For the most part, the Yankees pitchers can probably match up with these teams. Their rotation has finally reached these teams’ class as one of the top 10 in MLB. However, none of these staffs are the ones that Yankees fans really care about though, right? Of course, it’s the Red Sox that make up the one rotation that Yankees fans want to beat. And unfortunately, the Red Sox may still have an edge. Chris Sale is even better than Severino, while David Price, Nate Eovaldi and Rick Porcello are either just as good or perhaps slightly better than Paxton, Tanaka and Happ.
Ultimately, the Yankees’ rotation has improved from the state it was in last year, and has dramatically improved from where it was several years ago. Check out this table that best approximates the Yankees’ opening day starting rotations over the last 14 years:
Gosh, there were some lean pitching years in there, huh?
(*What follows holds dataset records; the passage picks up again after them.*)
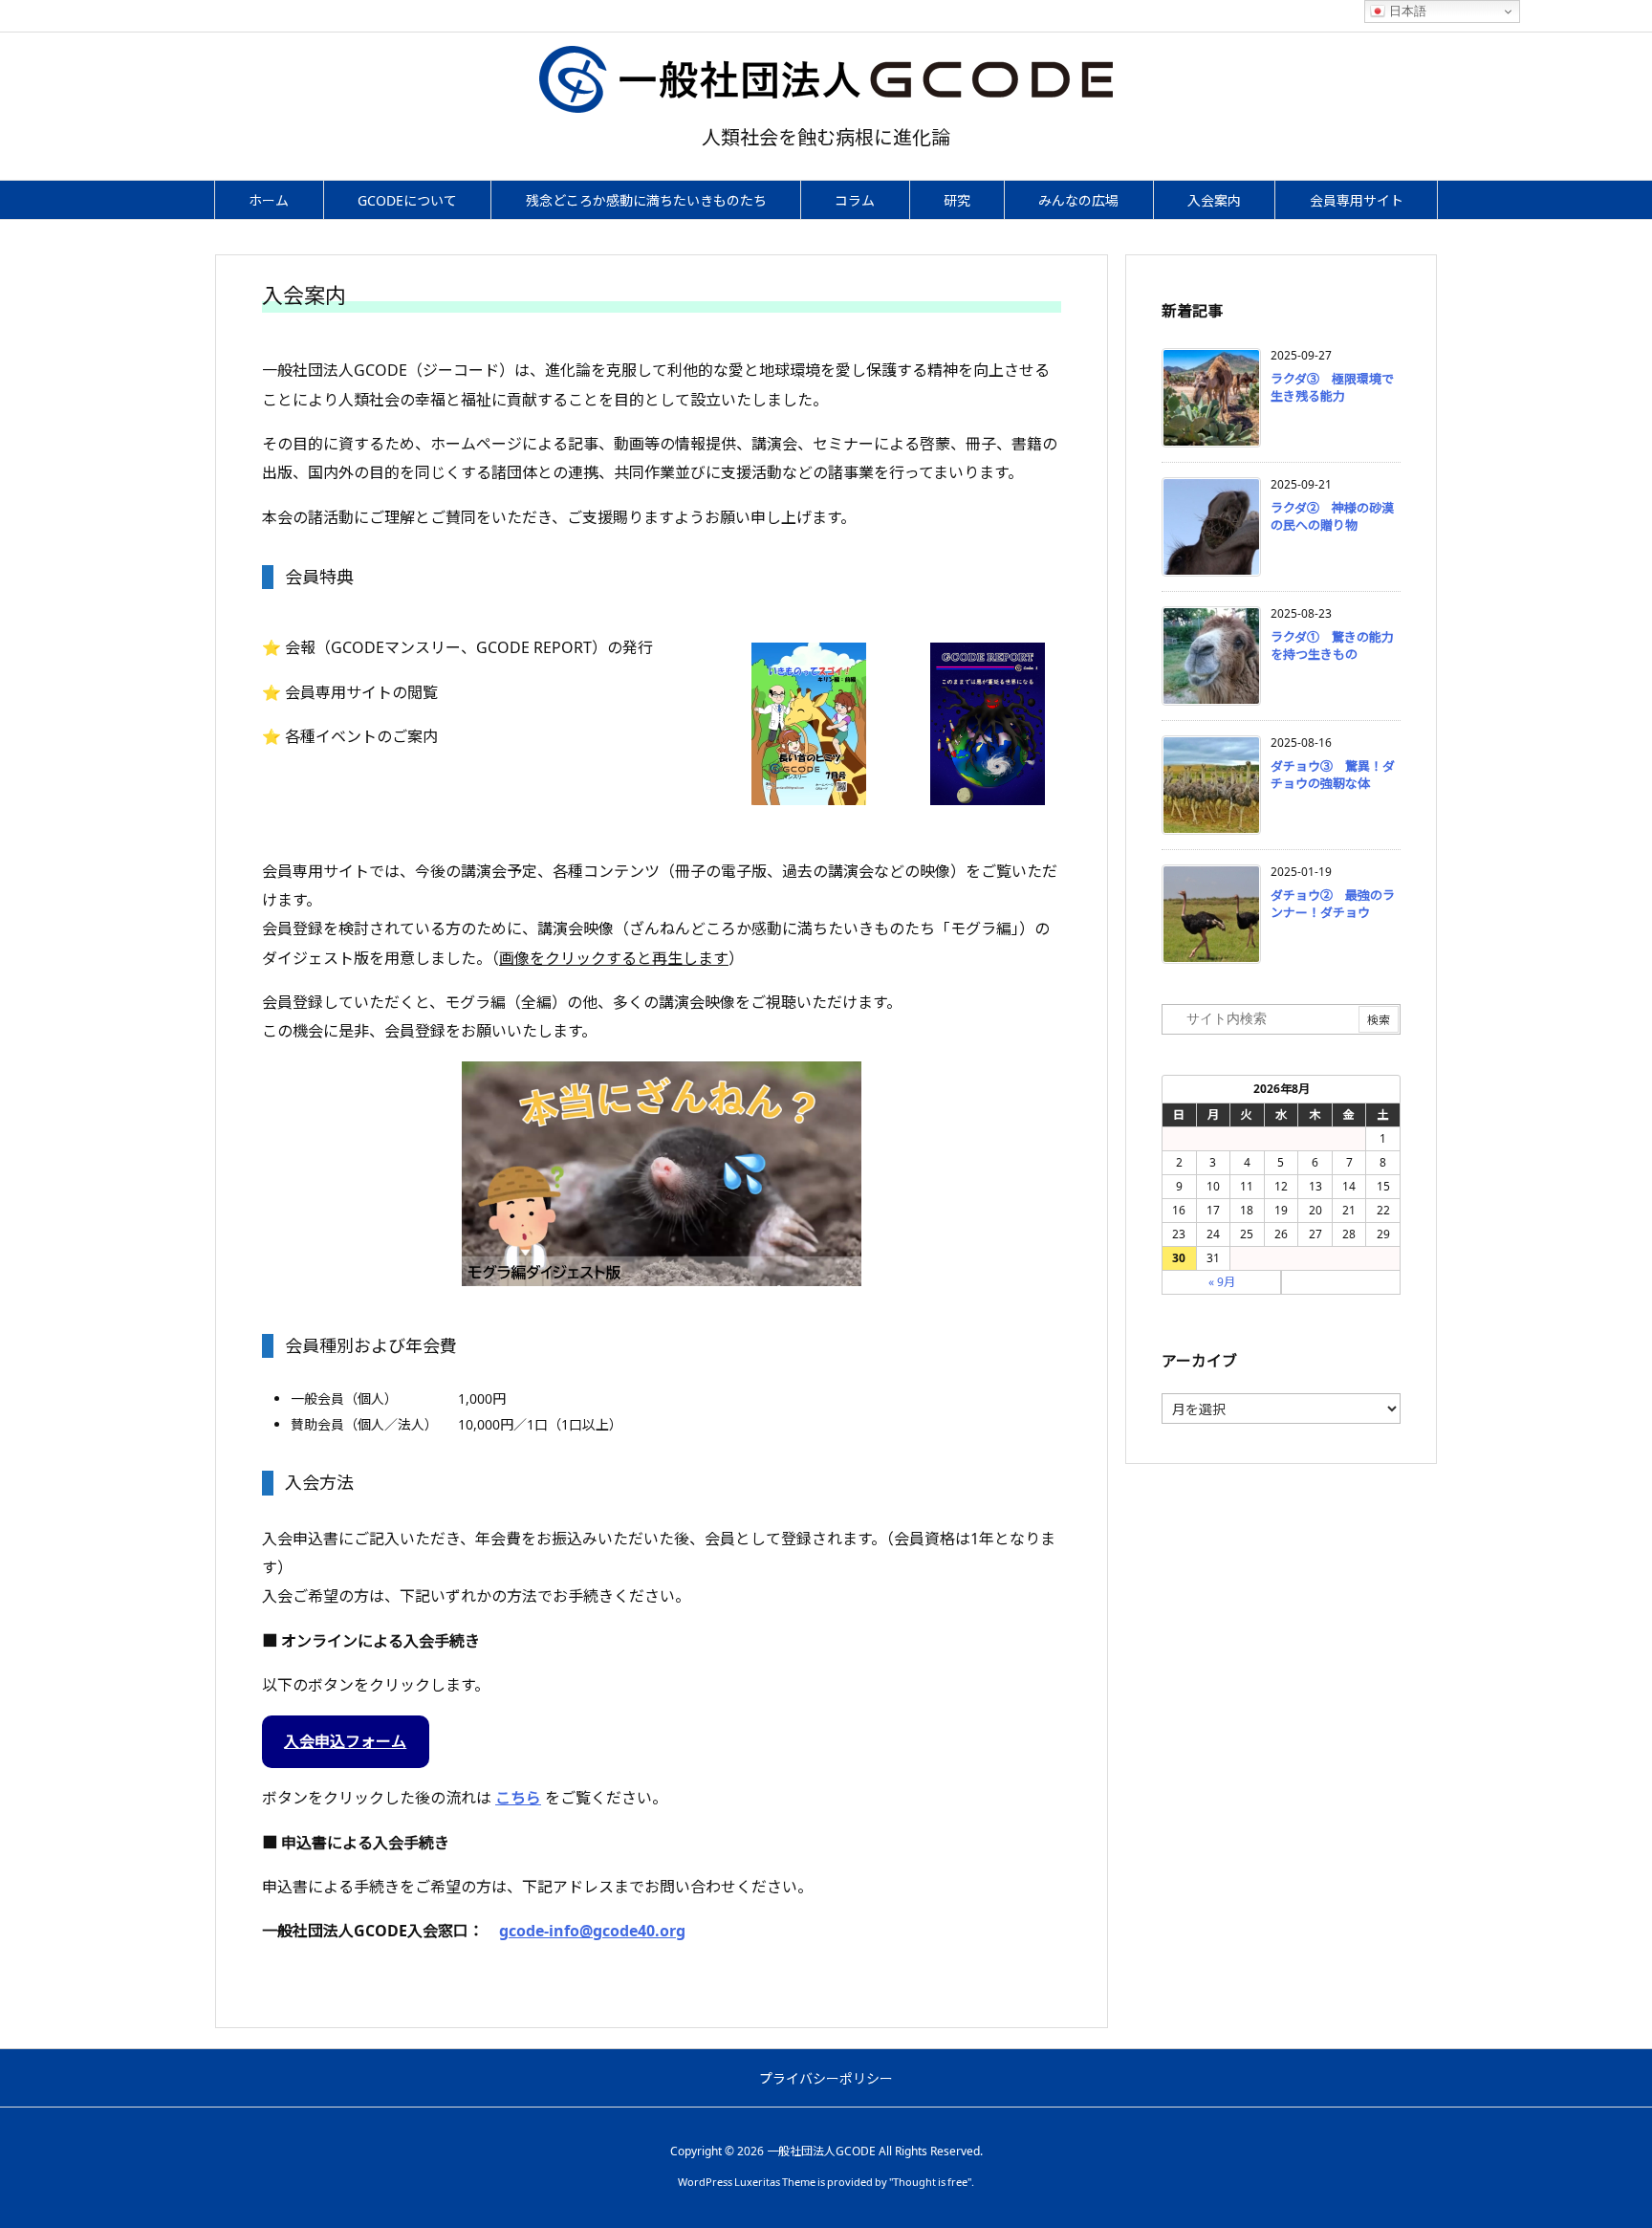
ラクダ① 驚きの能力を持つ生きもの (1332, 645)
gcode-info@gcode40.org (592, 1930)
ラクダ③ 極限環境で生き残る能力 (1332, 387)
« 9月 (1221, 1282)
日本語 (1405, 11)
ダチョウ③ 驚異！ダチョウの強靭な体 (1333, 774)
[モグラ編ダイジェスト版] (661, 1173)
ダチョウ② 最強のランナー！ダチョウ (1333, 903)
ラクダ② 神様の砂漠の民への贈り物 (1332, 516)
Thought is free (930, 2181)
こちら (518, 1797)
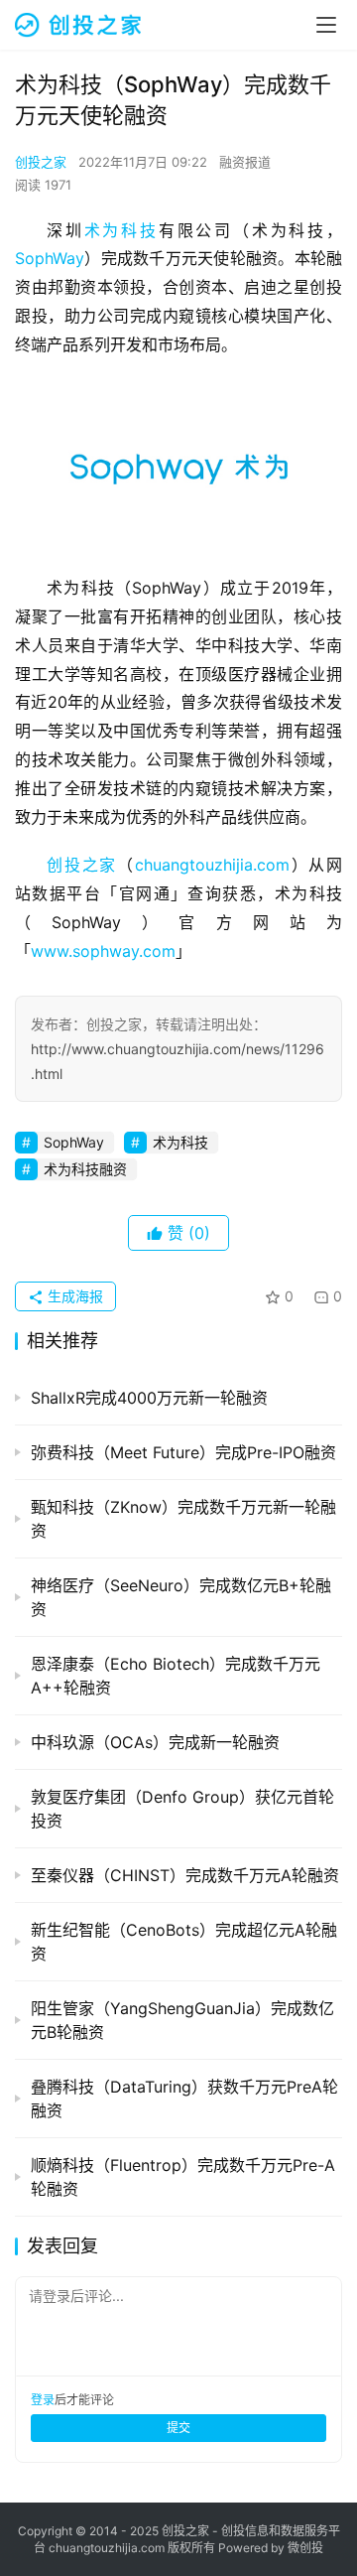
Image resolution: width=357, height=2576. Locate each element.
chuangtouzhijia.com (212, 865)
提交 (178, 2427)
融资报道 (245, 162)
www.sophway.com (103, 951)
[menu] (326, 25)
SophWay (49, 258)
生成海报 (73, 1296)
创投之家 (40, 162)
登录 (43, 2399)
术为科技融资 (85, 1168)
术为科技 (121, 230)
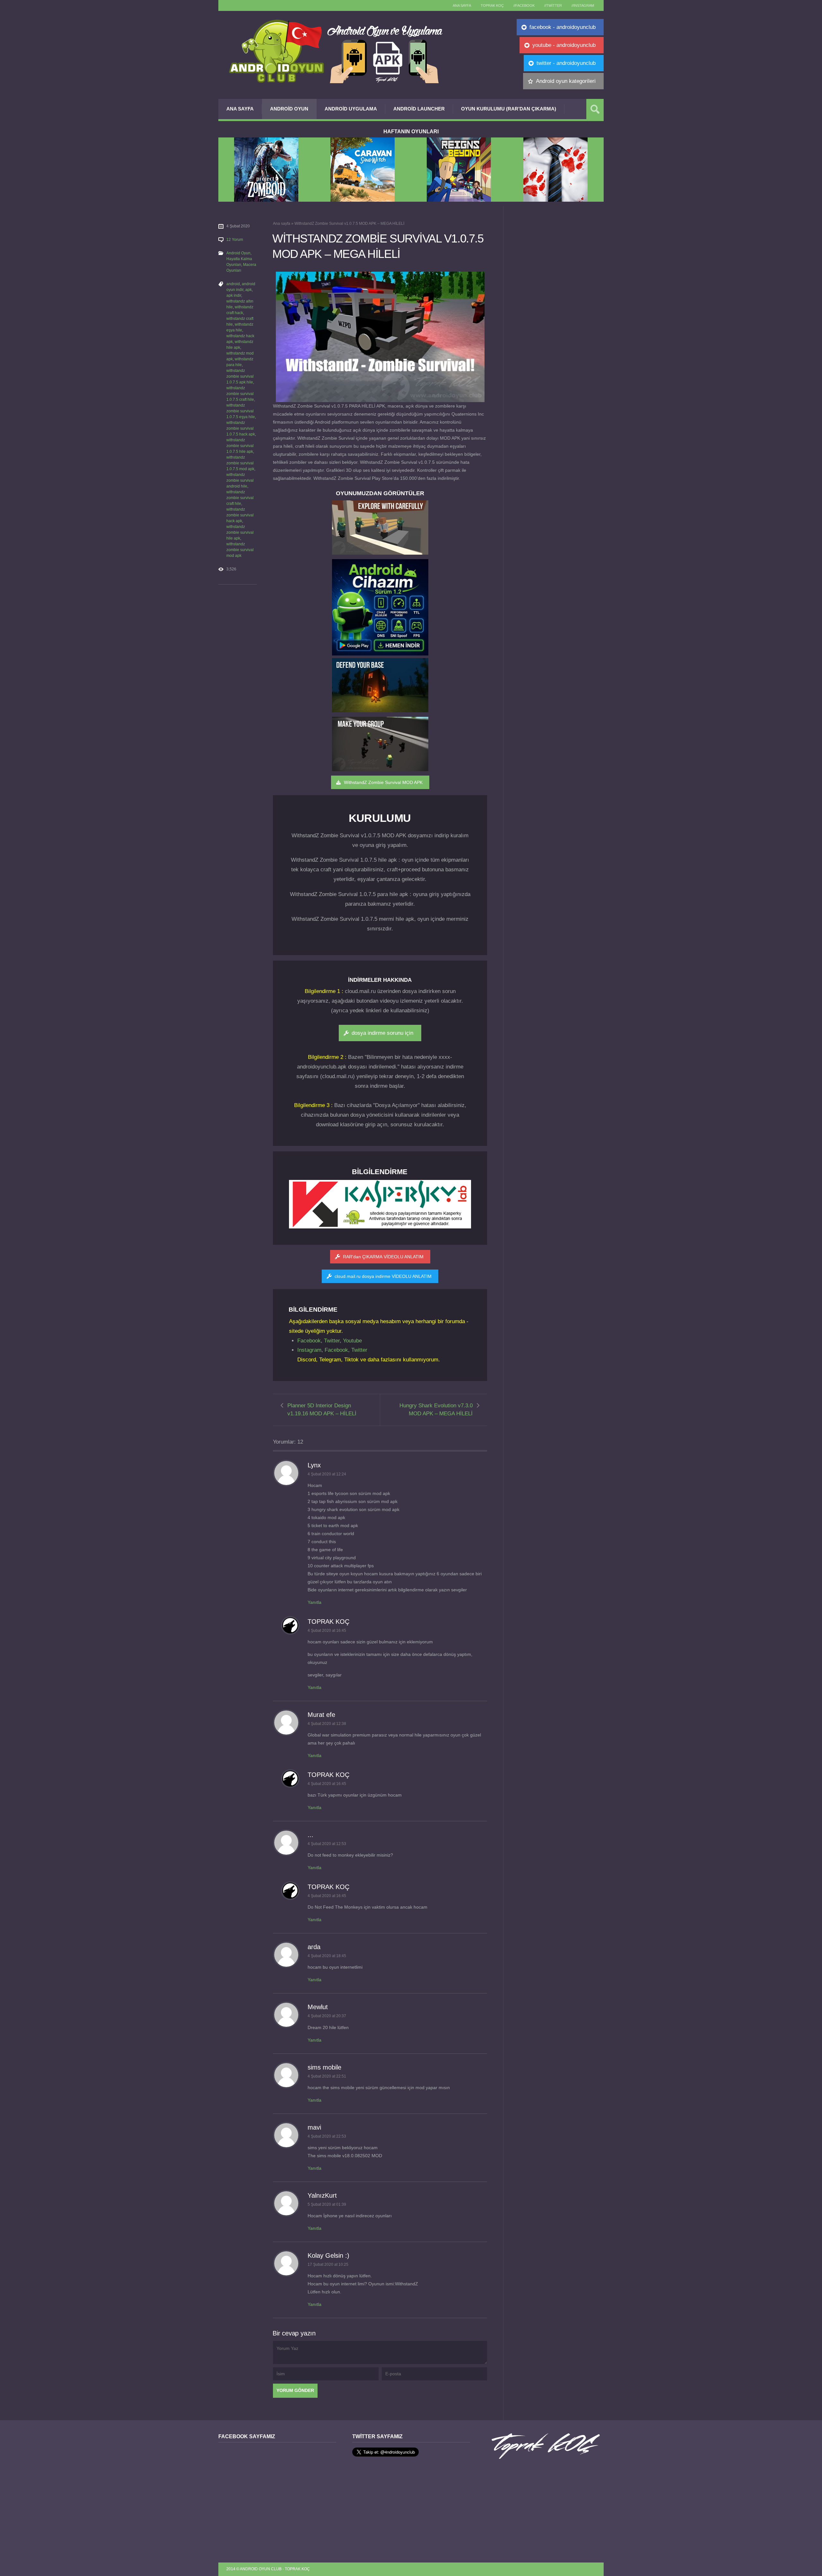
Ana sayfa (462, 5)
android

Check out Chris Capuano taking turns in 2015, or how much the team relied upon Ivan Nova a few years ago. That said, the last time that the Yankees had a rotation this good was 2009. While the Yankees have generally had aces over the years, they’ve never had this kind of quality past the top two spots. Paxton, Tanaka, Happ and Sabathia provide that. But while the Yankees have improved their pitching drastically, they are still a step behind the Red Sox. There are still some decent pitchers on the market worth taking a flyer on, and there will almost certainly be a mid-season trade or two.
Still, these are minor problems for an organization that was starting Michael Pineda as its number-two starter just two years ago. The Yankees’ rotation isn’t the best in the game, or even the division, but it is easily among the top-10 in baseball, and could become even scarier with the right in-season tweaking.